製造・配送・販売業者を気象情報でつなぎ、協業してムダを削減する事業は国内で初めての試みだ。

 

経済産業省の「次世代物流システム構築事業費補助金」事業として実施する。

 

 

 

プロジェクトでは、同協会が気象情報を核として高度な需要予測を行ったうえで、食品メーカー(製)、卸売事業者(配)、小売事業者(販)と需要予測の情報を共有。

食品ロスの削減と、返品・返送、回収、廃棄、リサイクルなどで不要に発生している二酸化炭素の5%削減を目指す試みだ。

 

食品の物流では一般的に、製・配・販の各社がそれぞれ独自に、気象情報や各社が持つPOS(販売時点情報管理)データなどに基づいて需要予測を行っている。

しかし、製・配・販各社が需要予測で用いるデータは十分に共有されているとはいえない。

そのため、各流通段階で生産量や注文量にミスマッチが起こり、廃棄や返品ロスなどのムダが生じる一因となっている。

 

そこでプロジェクトでは、同協会が気象情報に加えてPOSデータなどのビッグデータも解析し、高度な需要予測を行ったうえで製・配・販の各社に提供。

気象情報に、長期予測なども活用し、需要予測の精度をさらに向上させる。

これによって廃棄や返品を減少させ、不要に発生している二酸化炭素の削減を目指す。

 

初年度の2014年度は、対象地域を関東地方、対象商品を「豆腐」「麺つゆ・鍋つゆ」の2品目に絞る。

「豆腐」は気象状況によって売り上げ変化が大きな日配品(豆腐、牛乳、乳製品など、冷蔵を要し、あまり日持ちのしない食品)の代表として、「麺つゆ・鍋つゆ」は、賞味期限は長いものの特定の季節に需要が集中する季節商品の代表として選択された。

 

2015年度以降は、対象商品を食品に限らず気象条件によって廃棄・返品ロスが生じている商品すべてに広げ、対象地域も全世界に拡大していく予定だ。

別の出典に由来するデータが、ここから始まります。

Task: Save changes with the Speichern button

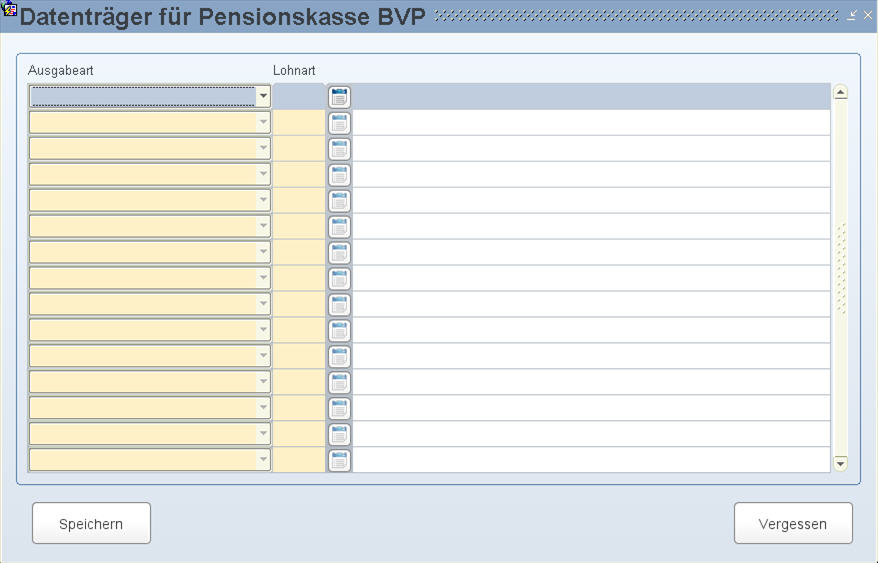Action: [91, 523]
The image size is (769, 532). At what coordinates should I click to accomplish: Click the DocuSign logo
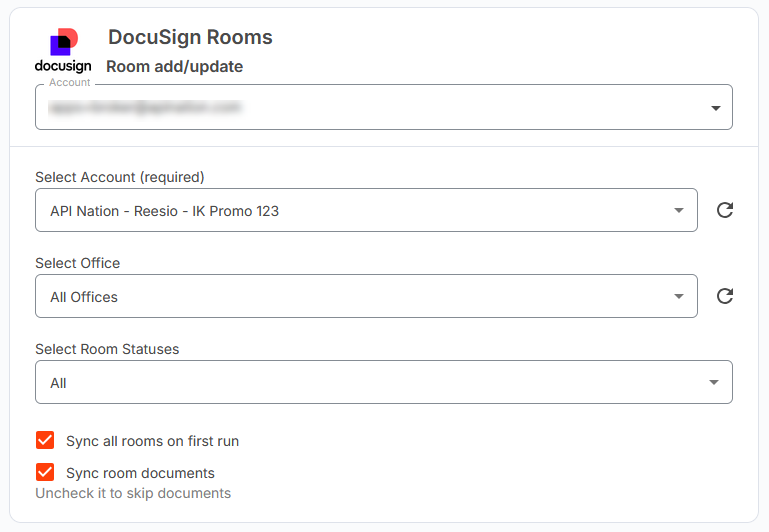tap(62, 52)

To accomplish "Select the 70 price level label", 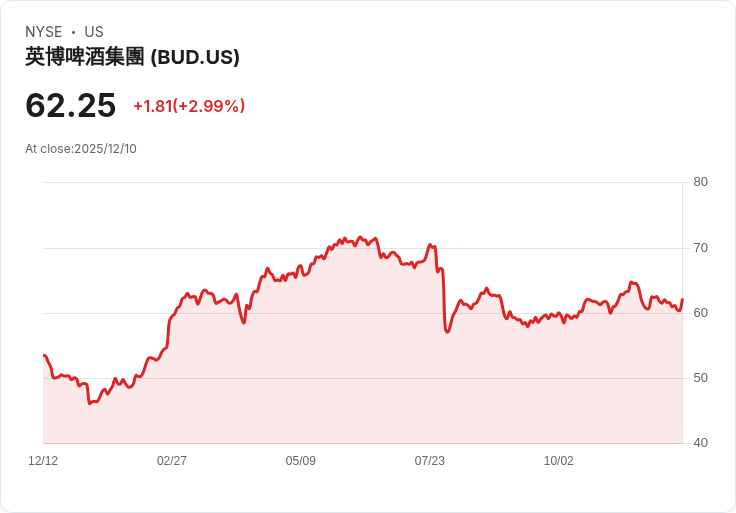I will (x=701, y=248).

また、各流通段階で適正な在庫を確保することにより商品の安定供給が可能になることで、最終消費者もメリットを得られることを目指す。

 

食料の大量輸入、大量廃棄をくり返す日本。

食料の廃棄率では、世界一の消費国であるアメリカをも上回るとの試算もある。

情報共有によってこうした食品ロスが削減できれば製配販、そして消費者にとっても大きなメリットだ。

もっとも、日本の食品廃棄の半分以上は、家庭からの廃棄であることも見過ごすことはできないのだが。